After attending Scrapfest over the weekend and having my first experience with Make n Takes, I learned a few things for future reference in case I ever am in charge of doing some Make n Takes of my own.
Photo by Superhua on Flickr
1. It’s important to make sure that everyone “running” the Make n Takes are fully informed about all the details so that they can explain how to do it and answer anyone’s questions. It’s all well and good to rope your family members into helping out but please train them beforehand.
2. Make careful lists of all the materials and quantities needed for each Make n Take and use this as a checklist when packing for the event. It’s very frustrating to get to a Make n Take only to be told that they have run out of some of the needed supplies because they forgot to pack them.
3. When doing a very basic and simplistic project, it is a good idea to have some extra supplies (different papers, punches, stamps, embellishments) that will allow those who are a bit more advanced to add to their projects over and above the sample. Many had prepackaged “kits” of all the supplies needed for their project (which were great in terms of keeping things organized) but the ones that then had containers of extras that you could add to your kit were most appealing.

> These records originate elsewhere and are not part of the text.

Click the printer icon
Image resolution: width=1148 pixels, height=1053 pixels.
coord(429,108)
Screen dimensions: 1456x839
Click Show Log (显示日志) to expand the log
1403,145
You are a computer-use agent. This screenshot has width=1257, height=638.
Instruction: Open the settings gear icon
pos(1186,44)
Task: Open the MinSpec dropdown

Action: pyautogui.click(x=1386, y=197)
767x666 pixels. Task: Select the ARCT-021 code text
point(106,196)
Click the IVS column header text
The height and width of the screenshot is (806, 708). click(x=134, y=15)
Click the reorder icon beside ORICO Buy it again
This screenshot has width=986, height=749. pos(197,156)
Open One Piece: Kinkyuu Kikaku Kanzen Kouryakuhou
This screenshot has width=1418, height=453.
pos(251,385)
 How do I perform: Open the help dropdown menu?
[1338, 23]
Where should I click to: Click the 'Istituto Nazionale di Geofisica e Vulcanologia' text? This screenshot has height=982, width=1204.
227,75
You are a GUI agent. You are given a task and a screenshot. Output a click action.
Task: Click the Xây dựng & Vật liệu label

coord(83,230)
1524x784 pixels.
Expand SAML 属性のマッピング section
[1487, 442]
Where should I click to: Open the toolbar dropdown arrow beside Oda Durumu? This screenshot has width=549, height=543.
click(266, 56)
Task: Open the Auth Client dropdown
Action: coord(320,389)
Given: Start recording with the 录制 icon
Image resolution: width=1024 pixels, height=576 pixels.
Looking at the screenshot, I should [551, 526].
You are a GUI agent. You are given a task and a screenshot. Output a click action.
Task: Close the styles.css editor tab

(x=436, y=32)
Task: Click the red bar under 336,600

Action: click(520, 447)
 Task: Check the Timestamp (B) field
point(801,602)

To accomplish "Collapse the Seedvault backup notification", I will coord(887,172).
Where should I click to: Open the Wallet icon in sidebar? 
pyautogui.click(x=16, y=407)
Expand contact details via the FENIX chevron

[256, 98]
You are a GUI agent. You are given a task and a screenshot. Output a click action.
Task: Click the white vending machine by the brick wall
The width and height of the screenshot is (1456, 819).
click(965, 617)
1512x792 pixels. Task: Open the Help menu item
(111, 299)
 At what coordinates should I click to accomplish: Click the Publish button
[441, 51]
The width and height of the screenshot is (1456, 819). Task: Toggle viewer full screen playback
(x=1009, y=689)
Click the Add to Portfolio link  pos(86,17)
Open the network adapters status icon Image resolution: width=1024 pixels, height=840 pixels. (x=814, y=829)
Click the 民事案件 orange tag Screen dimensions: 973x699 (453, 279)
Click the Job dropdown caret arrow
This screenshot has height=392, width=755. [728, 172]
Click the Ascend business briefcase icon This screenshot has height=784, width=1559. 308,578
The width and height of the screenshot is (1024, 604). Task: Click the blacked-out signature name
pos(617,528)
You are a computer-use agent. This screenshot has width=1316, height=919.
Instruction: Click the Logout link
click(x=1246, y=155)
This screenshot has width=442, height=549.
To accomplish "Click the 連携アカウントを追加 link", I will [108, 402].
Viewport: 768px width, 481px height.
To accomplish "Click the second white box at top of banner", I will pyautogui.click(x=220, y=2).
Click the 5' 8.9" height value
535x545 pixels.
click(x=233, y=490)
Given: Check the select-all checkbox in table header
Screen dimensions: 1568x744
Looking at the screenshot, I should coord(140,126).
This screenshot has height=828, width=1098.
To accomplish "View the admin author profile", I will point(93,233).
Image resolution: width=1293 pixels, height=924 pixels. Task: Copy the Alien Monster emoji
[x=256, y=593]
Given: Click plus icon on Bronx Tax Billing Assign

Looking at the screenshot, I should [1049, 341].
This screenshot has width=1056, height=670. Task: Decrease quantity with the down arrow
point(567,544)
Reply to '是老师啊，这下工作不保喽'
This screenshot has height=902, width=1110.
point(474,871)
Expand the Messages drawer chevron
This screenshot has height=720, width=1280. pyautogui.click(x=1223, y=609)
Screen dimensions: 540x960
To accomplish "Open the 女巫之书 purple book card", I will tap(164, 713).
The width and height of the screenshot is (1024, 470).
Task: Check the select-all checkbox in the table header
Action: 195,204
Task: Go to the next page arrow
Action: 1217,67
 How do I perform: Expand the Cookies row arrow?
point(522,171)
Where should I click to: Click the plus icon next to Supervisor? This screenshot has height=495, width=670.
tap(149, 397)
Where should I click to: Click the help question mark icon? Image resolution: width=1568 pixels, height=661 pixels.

4. When people come up to do your Make n Take, please greet them warmly, show them the sample, and then explain the process (and perhaps how to use some of the tools) to them. The participants shouldn’t have to practically beg for information.
5. No matter how fabulous the project may be, any project that’s going to take more than 10 minutes or so is not such a great idea. There is nothing more frustrating than to see an amazing Make n Take, wait for HOURS for your turn, and then not even get a turn because the event ends before you get your chance. Make n Takes, I think, should be quickies. If needed, you may need to find a gentle way of prodding participants and moving them along if they choose to sit there for 45 minutes obsessing over their projects.
6. Make n Takes that use products, even super fun products, requiring you to carry them around for quite a while until they dry or that have dimensional items on them that will get squished and ruined if flattened are not terribly convenient. You need something that can be thrown down into a totebag for ease of carrying it around.
7. I found the Make n Takes that taught me a specific technique or allowed me to try out certain tools or products (in particular new ones or ones I wasn’t likely to have tried before) were far more interesting to me than the ones that were a bunch of precut pieces that simply needed to be glued together according to the sample provided, no matter how adorable the resulting greeting cards were.